Decoding ELF: How Linux Actually Loads Your Binary
You type ./a.out. The kernel reads four magic bytes, parses a header, maps a few memory regions, jumps to an entry point, and your program is running. "Executable" is not magic — it's a file format with very specific structure.
That format is ELF, the Executable and Linkable Format.
The Four Bytes
Every ELF file starts with \x7fELF. Run this on any binary:
xxd /bin/ls | head -1
# 00000000: 7f45 4c46 0201 0103 0000 0000 0000 0000 .ELF............
The kernel checks these four bytes when you execve(). If they match, control passes to the ELF binfmt handler. If not, it tries shebang (#!), then fails with ENOEXEC.

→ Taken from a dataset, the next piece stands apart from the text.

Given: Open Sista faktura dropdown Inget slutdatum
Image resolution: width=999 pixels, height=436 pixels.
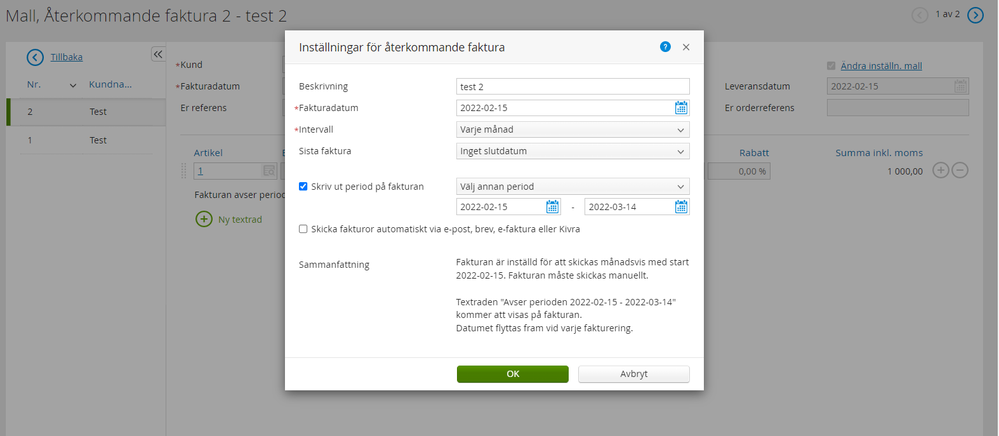Looking at the screenshot, I should pos(573,151).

Two Views of the Same File
ELF was designed to serve both the linker and the loader, so it has two parallel tables:
- Section headers — the linker's view:
.text,.data,.bss,.rodata,.symtab,.rela.dyn, etc. Used to combine and relocate. - Program headers — the loader's view:
LOAD,DYNAMIC,INTERP,GNU_STACK,NOTE. Tells the kernel what to map.

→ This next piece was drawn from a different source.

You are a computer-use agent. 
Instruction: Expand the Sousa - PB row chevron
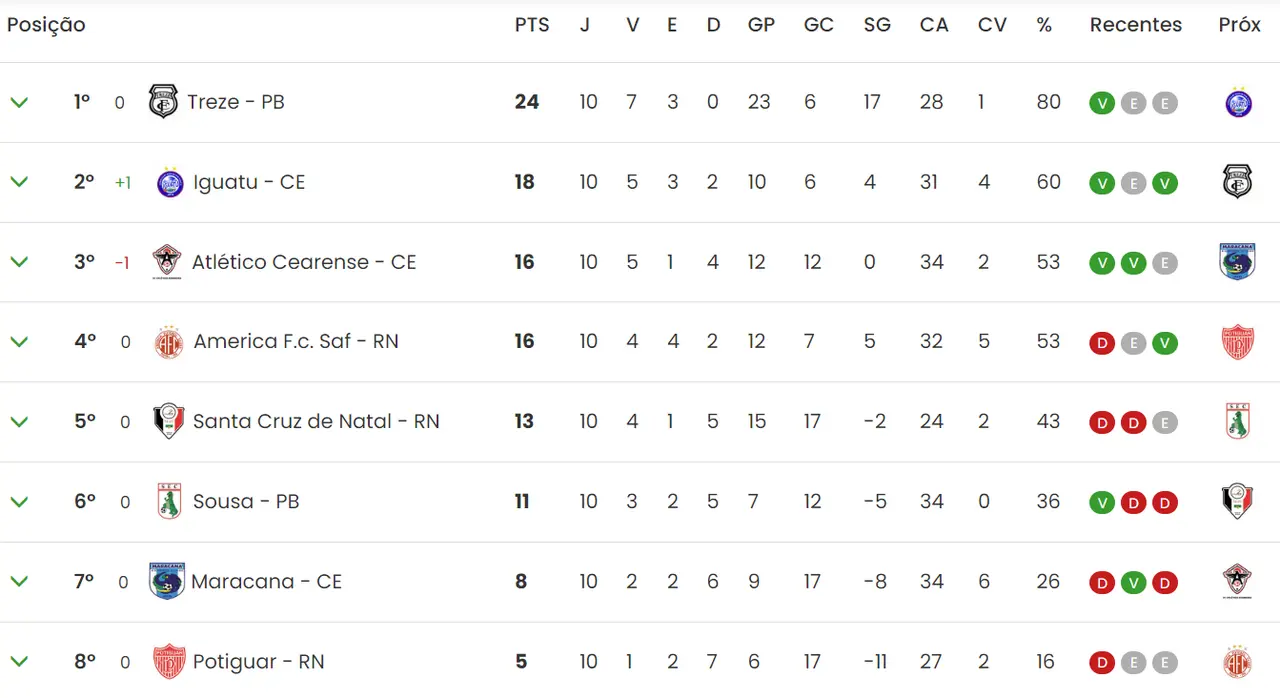click(19, 501)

The loader doesn't care about sections. It only reads program headers.
ELF File
├─ ELF header (e_entry, e_phoff, e_shoff)
├─ Program headers → used by execve()
├─ Sections
│ ├─ .text
│ ├─ .rodata
│ ├─ .data
│ └─ .bss
└─ Section headers → used by ld, gdb, objdump
Inspecting Headers
readelf -h /bin/ls
# Type: DYN (Position-Independent Executable)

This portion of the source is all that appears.